Third trip's a charm for Academy's new chief scientist

  • Published
  • By Dave Edwards
  • Academy Spirit staff writer
Col. Brent Richert knows his way around science as well as he knows his way around the Air Force Academy: like an old pro.

A self-described "physics geek," Colonel Richert is just starting his third stint at the Academy. First he was a cadet, then a professor. Now the Arkansas native is the new chief scientist, putting him in charge of a $55-million research budget, by far the largest among service academies.

"My main goal is to help the faculty guide cadets," Colonel Richert said. "I leverage my contacts and information to get people together and bring those research opportunities here. It's all about the cadets. It benefits the faculty as well."

Solving real-world problems through cutting-edge research isn't something undergraduates do at all universities, so Colonel Richert approaches every faculty research proposal with the same question: What will the cadets gain by doing this?

The job Colonel Richert inherits from his predecessor, Col. Robert Fredell, has become more complex because of a steadily increasing budget and challenging real-world problems. The Academy's 14 research centers and two policy institutes are focused on issues with roots in the sciences, engineering disciplines and national defense, he explained.

"It's been said that research is a contact sport, so you've got to go out and make contacts," Colonel Richert said. "Part of that (budget) is because we have great ties to other institutions. The Air Force Academy has been very aggressive in reaching out for research opportunities to benefit cadets."

Outreach efforts have extended into Colorado Springs and beyond. The Academy's much-publicized solar array is a massive undertaking that forged a partnership between the Academy and Colorado Springs Utilities. The solar array, funded with $18 million from the federal stimulus bill passed in 2009, forms a key component in the green-energy strategy for the base.

Colonel Richert said the Academy has approximately 90 cooperative research and development agreements with industry and other universities for collaborative research and development.

Another arm of the outreach efforts focuses on K-12 education and the nationwide efforts to foster children's interest in math and science. That initiative is called STEM, an acronym for science, technology, engineering and mathematics.

So far in 2010, the Academy has awarded $480,000 in STEM grants. And earlier this summer, 60 high school teachers from around the state attended science boot camps, equipping them with the tools to scatter the seeds of interest in their classrooms. Also, the Academy's first STEM conference, held last year, drew 250 participants.

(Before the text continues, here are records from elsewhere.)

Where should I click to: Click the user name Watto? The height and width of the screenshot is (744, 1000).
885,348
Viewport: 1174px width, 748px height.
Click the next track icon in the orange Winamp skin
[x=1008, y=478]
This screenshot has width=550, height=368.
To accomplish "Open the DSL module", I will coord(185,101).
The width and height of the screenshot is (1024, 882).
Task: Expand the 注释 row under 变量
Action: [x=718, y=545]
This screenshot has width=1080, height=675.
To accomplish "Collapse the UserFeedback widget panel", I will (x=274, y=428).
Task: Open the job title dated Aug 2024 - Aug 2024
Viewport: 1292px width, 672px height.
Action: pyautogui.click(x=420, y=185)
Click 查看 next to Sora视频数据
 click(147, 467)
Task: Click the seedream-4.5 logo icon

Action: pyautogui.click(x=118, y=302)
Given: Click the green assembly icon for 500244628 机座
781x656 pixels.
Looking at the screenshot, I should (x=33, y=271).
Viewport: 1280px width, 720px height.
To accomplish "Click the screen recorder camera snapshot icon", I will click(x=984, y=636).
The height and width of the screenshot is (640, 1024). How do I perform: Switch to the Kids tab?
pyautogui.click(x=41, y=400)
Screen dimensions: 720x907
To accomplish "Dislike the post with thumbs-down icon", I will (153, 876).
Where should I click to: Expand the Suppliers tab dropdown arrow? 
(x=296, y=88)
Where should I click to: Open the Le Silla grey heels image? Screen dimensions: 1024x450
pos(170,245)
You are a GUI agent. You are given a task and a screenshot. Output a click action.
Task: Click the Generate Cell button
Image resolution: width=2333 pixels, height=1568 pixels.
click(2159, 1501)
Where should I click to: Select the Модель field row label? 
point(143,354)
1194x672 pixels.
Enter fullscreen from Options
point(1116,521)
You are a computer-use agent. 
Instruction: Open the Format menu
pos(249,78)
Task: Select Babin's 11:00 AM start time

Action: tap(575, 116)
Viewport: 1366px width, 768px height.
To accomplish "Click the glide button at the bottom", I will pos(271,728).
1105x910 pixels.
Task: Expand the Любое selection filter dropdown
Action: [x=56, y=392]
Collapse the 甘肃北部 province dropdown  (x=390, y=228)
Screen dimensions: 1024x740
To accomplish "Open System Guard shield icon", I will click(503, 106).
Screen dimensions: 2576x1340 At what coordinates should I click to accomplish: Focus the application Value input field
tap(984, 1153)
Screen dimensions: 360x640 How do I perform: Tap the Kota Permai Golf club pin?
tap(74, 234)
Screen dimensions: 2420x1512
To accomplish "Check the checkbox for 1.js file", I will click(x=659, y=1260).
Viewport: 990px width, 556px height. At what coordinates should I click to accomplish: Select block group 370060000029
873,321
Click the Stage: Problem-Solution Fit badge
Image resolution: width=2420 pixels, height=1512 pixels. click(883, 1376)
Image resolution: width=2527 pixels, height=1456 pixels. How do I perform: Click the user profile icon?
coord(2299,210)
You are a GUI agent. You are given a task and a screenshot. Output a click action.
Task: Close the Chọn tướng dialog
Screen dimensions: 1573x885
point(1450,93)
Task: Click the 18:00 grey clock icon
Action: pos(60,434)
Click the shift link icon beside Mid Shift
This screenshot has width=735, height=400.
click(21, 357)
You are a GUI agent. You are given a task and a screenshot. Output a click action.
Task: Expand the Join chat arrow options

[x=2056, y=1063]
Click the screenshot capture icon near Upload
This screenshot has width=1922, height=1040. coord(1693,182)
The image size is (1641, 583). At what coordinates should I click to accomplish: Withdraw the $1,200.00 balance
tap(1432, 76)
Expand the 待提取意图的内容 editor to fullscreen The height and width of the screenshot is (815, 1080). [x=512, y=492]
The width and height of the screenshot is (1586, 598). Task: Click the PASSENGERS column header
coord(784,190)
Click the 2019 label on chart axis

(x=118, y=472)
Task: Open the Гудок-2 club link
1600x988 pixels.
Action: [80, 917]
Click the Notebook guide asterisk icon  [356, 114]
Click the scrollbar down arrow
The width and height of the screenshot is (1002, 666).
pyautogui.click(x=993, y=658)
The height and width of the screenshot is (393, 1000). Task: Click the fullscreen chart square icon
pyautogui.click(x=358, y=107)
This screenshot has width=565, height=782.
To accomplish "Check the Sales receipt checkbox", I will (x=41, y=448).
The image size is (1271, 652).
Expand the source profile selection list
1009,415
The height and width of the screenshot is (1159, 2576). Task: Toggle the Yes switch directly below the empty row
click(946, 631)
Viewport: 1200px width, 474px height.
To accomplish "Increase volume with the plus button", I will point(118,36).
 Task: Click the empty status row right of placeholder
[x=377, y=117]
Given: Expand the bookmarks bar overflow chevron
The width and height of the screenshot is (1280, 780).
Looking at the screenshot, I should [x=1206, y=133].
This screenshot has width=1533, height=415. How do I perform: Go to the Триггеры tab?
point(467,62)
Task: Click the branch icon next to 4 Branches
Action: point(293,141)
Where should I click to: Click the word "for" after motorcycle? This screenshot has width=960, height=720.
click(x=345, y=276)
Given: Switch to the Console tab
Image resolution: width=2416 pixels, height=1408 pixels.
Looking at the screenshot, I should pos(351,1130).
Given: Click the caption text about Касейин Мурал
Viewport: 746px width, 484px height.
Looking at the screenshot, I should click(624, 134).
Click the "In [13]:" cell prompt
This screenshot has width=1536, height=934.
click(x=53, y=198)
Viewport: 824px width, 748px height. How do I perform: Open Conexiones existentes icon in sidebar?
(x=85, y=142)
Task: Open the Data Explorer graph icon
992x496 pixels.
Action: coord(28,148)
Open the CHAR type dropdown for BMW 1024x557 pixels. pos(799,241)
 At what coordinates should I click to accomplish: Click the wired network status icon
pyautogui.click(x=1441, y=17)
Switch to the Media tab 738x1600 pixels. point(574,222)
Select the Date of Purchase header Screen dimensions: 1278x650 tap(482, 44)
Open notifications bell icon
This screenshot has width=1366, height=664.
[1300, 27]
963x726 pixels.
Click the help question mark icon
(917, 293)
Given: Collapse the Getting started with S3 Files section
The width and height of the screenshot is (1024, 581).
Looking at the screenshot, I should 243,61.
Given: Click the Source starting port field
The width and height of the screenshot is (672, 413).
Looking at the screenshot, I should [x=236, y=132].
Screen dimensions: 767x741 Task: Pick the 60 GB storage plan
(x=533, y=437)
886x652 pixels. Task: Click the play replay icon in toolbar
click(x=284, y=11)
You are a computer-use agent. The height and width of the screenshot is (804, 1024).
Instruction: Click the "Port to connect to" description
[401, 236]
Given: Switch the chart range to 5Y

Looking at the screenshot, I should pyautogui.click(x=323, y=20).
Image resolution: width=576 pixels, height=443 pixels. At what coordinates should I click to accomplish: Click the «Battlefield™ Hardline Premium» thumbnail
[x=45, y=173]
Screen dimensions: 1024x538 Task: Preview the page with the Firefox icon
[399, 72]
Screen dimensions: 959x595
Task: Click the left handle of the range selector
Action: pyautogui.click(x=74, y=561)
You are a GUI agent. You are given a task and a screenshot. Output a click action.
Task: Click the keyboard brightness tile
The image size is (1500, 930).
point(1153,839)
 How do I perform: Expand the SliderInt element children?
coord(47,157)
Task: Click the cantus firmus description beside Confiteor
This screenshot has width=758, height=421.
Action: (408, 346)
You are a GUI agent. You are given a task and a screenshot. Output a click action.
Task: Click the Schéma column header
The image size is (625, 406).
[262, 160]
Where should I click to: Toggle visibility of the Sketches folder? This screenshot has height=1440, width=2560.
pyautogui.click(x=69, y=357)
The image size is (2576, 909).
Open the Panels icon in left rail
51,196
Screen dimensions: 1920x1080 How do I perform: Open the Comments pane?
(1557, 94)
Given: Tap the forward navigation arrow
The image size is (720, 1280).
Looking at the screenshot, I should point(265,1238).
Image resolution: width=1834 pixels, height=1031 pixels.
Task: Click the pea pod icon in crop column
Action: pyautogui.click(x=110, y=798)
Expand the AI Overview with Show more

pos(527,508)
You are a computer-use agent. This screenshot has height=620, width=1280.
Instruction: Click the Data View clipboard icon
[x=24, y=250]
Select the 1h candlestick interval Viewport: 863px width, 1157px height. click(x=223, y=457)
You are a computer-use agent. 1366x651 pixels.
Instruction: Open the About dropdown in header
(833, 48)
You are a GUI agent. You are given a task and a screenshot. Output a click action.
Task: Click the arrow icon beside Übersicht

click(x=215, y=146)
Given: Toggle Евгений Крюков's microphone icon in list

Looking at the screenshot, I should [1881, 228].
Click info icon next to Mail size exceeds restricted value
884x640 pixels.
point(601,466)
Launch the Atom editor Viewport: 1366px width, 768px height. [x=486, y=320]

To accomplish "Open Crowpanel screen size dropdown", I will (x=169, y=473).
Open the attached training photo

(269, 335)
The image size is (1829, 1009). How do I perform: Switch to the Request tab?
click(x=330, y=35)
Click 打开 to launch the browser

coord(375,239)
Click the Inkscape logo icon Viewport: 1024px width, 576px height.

Colonel Richert said the STEM program is not a means of recruiting for the Academy, as the very nature of the admissions policy ensures a geographical balance. But he sees the overarching concept as critical.

"You've got to catch them early," he said. "Those who are interested, you want to encourage them so they take the classes they need in middle school and high school."
One of the 14 research programs that Colonel Richert will oversee is the Center for Aircraft Structural Life Extension. Its slogan is "saving lives one crack at a time," and the cadets' research can be applied to both military and civilian aviation.

"This is a one-of-a-kind, hands-on opportunity," wrote Lt. Col. Tim Radsick, the research center's director, for the Academy's 2009 Research Report. "Potentially, some of these cadets may become KC-135 pilots and retire from the Air Force before their plane does."

Academy output as a result of all the research done by cadets and faculty is prodigious. It includes licensable intellectual property, scientific discoveries and more than 300 publications issued annually. In addition, the Academy contracts with more than 120 researchers and technicians to supplement its faculty.

This is the atmosphere Colonel Richert rejoins after a hiatus of more than 15 years. He earned his bachelor's degree in 1983, becoming a distinguished graduate of the Academy. In quick succession, he received a master's degree from the University of New Mexico and a doctorate from Texas A&M University.

From 1989 to 1994, he was an associate professor of physics at the Academy. Since then, he has crisscrossed the country, doing stints in Washington, D.C., Alabama, New Mexico, Hawaii and Virginia. Now he's back at his alma mater.

Cadet researchers are sure to reap continued benefits and can be assured that their activities are in the hands of someone who has been around the block a time or two. Or three.